» **Exercise description**
Reproduce verbatim the items from the line containing "Select PUBG BATTLEGROUNDS in the list" through the end of the items, leaving out the pictures.

» **Rows from a screen grounding dataset**

-*-

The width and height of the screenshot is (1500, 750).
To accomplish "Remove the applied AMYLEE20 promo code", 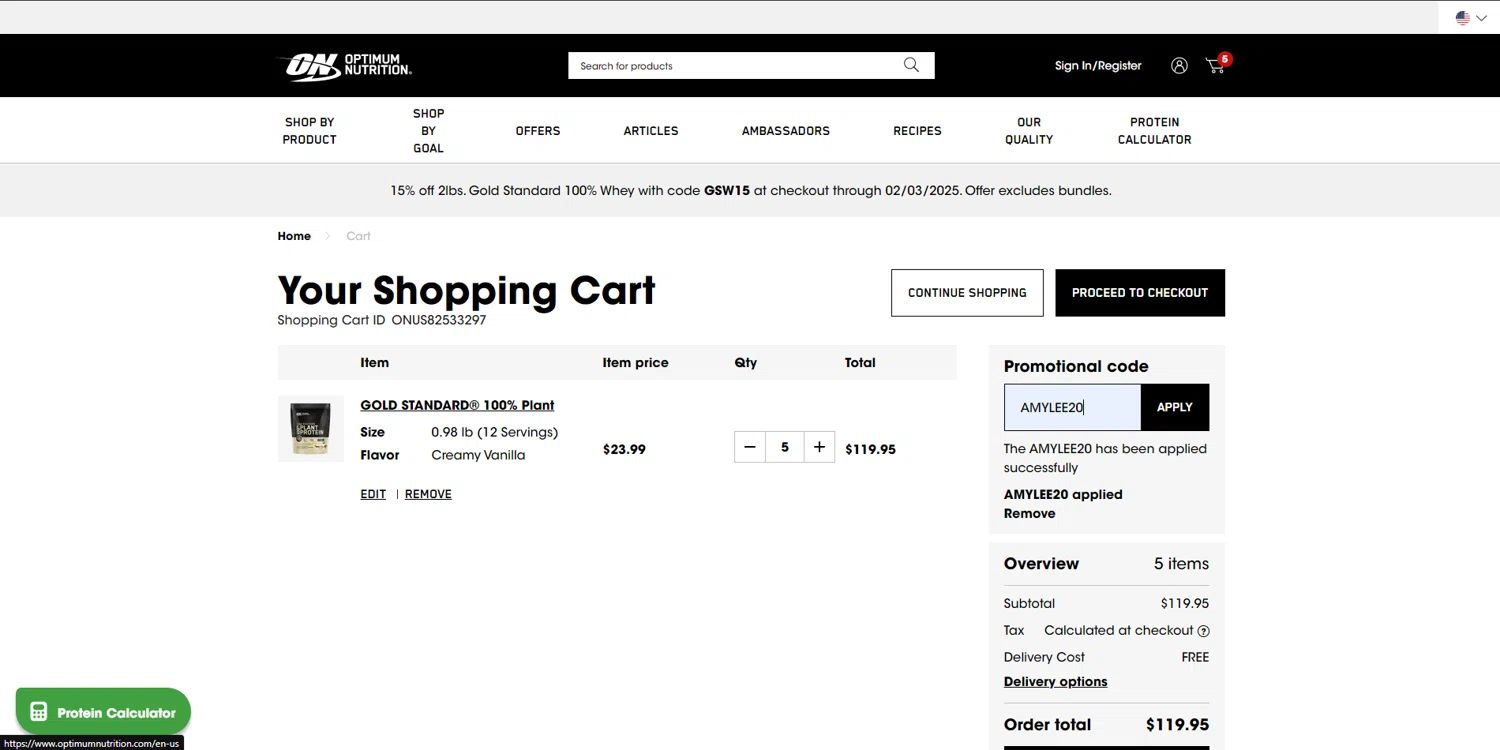I will click(1029, 513).
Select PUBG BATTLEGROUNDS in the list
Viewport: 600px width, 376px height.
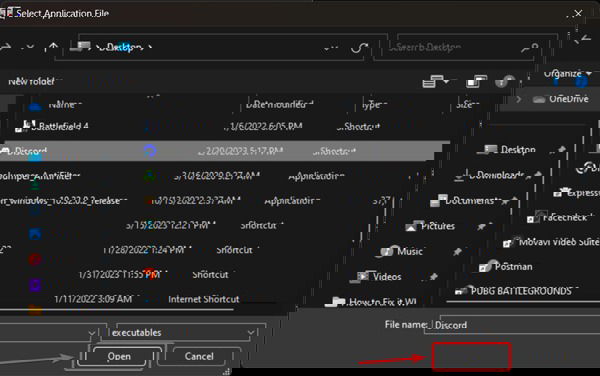coord(517,291)
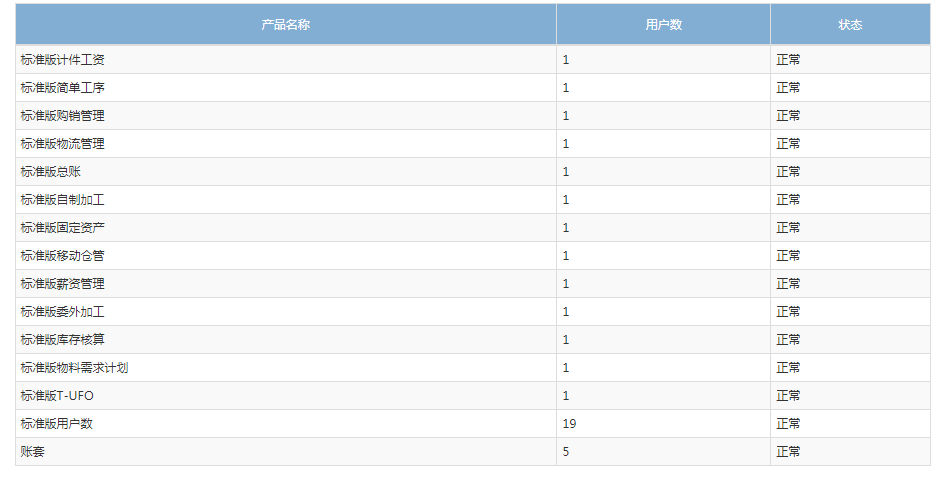Click the 标准版总账 product name
This screenshot has height=478, width=947.
point(51,172)
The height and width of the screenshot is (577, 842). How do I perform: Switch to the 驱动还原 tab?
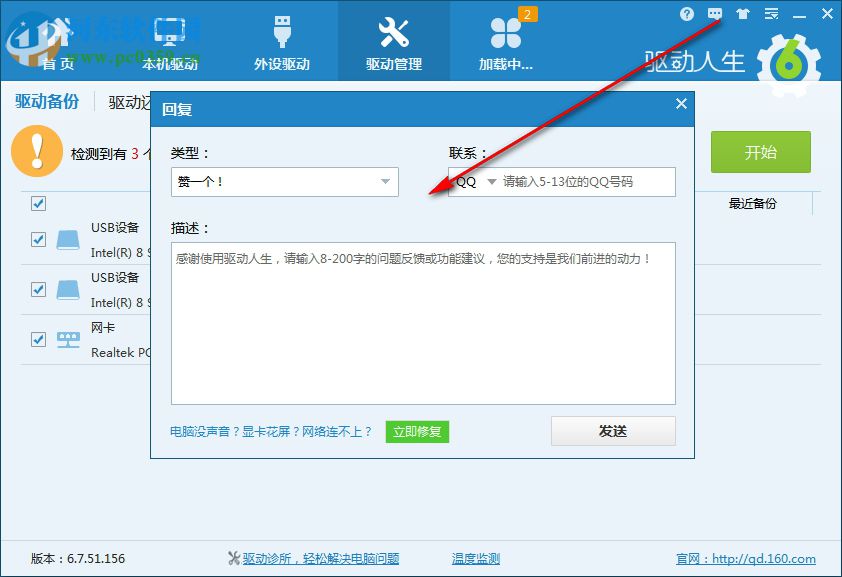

-*-

» **Completed exercise**
Select PUBG BATTLEGROUNDS in the list
Viewport: 600px width, 376px height.
coord(517,291)
Click the 标准版总账 product name
This screenshot has height=478, width=947.
point(51,172)
The height and width of the screenshot is (577, 842). How do I perform: Switch to the 驱动还原 tab?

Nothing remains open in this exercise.